↓

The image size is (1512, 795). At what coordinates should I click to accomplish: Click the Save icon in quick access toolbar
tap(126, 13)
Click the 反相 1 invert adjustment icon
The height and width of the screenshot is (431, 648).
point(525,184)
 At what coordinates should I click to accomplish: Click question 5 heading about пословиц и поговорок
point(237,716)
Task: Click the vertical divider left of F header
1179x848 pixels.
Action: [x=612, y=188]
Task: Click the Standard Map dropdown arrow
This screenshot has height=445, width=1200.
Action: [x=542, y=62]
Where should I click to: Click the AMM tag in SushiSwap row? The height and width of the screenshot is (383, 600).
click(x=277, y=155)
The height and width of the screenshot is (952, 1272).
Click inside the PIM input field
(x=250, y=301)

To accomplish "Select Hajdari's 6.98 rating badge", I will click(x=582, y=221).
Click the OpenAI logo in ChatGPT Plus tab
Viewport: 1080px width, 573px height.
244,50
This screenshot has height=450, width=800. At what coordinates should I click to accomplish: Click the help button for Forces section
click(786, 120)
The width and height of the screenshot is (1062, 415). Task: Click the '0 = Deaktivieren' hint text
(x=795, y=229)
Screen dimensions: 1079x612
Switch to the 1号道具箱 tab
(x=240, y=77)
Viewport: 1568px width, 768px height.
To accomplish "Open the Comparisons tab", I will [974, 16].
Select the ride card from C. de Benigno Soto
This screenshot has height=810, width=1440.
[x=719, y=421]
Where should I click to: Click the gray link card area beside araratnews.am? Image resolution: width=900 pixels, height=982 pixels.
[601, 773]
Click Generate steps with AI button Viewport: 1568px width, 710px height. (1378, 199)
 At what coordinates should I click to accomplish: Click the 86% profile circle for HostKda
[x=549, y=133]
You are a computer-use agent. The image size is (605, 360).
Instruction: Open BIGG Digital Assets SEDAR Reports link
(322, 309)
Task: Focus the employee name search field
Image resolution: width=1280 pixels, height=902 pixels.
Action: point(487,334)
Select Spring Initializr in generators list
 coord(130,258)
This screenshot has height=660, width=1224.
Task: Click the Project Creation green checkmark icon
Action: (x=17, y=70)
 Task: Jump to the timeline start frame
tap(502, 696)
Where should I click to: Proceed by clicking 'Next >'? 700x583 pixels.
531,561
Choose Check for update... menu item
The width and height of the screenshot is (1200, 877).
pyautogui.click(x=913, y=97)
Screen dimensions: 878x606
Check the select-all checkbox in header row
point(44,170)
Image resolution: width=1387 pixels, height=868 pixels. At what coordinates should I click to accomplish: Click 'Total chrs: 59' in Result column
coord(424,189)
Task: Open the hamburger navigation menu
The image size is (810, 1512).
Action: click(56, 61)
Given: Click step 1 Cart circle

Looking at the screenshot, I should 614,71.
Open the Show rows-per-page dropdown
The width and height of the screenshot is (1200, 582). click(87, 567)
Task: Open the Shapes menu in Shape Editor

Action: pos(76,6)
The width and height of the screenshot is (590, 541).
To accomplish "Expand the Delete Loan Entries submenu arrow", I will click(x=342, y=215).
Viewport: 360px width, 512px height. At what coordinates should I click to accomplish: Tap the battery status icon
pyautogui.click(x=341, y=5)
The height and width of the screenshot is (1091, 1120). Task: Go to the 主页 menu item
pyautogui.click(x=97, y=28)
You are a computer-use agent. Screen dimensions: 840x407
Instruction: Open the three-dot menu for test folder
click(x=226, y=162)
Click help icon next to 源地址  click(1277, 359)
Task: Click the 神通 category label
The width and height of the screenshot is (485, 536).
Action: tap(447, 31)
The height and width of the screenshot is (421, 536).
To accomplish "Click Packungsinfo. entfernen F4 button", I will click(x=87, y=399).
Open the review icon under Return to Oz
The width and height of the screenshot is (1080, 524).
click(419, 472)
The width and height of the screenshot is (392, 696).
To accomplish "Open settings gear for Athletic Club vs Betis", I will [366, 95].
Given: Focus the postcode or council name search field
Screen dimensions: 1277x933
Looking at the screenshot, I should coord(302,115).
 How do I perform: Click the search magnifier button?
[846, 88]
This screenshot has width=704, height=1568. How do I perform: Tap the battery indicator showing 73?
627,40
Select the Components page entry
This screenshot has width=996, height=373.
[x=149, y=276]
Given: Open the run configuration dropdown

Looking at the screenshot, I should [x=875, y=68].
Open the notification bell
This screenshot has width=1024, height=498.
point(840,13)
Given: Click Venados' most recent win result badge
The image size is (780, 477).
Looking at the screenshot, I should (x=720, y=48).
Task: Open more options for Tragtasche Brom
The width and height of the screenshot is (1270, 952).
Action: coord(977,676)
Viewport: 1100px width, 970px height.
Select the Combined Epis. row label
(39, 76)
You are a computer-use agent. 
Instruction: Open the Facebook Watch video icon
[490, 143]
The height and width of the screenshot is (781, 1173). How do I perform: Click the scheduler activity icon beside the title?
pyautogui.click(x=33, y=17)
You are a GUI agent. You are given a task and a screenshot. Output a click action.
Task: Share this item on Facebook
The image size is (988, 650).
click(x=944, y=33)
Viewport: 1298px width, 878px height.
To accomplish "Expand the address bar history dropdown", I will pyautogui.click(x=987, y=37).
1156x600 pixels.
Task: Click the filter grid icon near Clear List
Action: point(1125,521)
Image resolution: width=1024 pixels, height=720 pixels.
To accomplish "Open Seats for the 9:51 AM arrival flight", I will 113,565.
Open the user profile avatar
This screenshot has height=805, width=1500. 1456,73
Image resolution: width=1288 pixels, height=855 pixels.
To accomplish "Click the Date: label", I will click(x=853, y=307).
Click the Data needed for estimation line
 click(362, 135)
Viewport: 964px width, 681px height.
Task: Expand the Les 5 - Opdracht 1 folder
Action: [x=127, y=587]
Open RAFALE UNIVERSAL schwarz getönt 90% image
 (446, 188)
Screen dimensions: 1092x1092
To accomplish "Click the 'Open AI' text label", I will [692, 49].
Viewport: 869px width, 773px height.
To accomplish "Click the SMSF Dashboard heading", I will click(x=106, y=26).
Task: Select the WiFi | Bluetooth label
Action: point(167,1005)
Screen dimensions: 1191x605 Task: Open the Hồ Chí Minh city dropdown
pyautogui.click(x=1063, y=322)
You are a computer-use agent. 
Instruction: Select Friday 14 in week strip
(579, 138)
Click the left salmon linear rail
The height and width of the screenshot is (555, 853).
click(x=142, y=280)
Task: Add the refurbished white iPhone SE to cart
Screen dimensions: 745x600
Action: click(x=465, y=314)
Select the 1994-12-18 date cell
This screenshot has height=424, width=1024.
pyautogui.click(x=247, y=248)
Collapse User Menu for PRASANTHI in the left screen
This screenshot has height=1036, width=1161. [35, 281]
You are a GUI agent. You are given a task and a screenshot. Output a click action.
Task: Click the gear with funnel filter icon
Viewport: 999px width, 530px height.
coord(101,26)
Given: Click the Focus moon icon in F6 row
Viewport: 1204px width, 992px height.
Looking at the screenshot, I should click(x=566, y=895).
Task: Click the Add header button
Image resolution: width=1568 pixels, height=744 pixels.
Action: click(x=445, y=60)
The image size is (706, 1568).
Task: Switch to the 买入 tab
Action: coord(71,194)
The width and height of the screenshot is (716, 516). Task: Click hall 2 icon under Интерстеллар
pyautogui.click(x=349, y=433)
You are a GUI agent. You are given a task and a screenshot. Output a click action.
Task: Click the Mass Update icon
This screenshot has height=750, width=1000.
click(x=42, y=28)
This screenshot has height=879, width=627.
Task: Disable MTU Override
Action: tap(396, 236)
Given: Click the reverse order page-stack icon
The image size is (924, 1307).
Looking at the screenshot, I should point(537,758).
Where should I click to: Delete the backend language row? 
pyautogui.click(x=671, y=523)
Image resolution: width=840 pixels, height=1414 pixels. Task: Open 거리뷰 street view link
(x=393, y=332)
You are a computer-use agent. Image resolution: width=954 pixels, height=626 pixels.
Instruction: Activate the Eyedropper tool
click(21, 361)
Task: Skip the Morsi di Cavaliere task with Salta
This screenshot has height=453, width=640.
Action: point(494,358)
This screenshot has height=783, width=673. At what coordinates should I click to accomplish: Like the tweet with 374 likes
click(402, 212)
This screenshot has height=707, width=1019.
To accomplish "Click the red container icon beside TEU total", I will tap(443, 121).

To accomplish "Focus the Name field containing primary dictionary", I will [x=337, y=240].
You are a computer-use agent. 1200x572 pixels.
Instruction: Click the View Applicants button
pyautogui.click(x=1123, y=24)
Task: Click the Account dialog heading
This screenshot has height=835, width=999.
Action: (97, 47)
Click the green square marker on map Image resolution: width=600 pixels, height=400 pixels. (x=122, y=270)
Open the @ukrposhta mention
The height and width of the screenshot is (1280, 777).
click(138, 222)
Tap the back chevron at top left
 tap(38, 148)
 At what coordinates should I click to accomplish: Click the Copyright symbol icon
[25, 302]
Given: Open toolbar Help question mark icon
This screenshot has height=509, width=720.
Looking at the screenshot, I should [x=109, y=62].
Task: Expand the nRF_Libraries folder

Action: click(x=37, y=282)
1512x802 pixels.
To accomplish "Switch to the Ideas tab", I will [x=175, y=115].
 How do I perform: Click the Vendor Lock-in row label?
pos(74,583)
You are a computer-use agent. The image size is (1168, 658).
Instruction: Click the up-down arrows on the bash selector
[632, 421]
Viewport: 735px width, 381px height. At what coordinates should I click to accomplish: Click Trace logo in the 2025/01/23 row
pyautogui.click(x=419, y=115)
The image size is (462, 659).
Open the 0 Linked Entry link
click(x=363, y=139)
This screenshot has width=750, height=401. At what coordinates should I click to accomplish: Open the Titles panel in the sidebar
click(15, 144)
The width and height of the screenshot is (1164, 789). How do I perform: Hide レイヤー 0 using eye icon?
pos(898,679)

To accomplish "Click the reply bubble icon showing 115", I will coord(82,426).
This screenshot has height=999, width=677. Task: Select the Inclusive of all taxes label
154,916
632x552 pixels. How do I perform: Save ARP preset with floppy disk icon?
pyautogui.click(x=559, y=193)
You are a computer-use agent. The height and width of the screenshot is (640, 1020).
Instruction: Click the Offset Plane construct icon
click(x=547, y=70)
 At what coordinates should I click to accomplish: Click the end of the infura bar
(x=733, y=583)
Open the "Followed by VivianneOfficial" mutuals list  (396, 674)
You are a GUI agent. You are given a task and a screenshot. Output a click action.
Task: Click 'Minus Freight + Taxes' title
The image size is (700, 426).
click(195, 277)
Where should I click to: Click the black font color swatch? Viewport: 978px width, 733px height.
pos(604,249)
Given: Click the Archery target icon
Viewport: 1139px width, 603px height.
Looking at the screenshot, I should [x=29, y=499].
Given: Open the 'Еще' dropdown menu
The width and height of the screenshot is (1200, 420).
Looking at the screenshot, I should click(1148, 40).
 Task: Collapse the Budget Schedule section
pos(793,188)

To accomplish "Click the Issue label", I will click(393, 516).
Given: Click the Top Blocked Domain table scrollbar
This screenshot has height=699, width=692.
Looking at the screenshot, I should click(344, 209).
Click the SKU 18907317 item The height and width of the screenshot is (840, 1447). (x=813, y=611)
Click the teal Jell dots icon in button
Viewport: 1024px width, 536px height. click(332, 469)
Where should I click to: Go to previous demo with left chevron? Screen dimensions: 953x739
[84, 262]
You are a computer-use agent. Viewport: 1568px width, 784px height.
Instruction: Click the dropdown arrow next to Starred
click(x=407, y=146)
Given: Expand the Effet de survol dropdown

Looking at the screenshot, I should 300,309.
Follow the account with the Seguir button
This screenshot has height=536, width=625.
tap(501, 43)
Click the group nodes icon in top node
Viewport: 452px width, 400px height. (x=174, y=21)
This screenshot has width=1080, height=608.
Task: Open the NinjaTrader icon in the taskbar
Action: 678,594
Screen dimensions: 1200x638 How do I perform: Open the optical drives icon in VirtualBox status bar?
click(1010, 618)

↑

- _TASK REQUIREMENTS_:
Beginning with the line that contains "Click the group nodes icon in top node", quote each line exactly through the last line of the entries above, and nothing beyond them.

- _TASK OUTPUT_:
Click the group nodes icon in top node
Viewport: 452px width, 400px height. (x=174, y=21)
This screenshot has width=1080, height=608.
Task: Open the NinjaTrader icon in the taskbar
Action: 678,594
Screen dimensions: 1200x638 How do I perform: Open the optical drives icon in VirtualBox status bar?
click(1010, 618)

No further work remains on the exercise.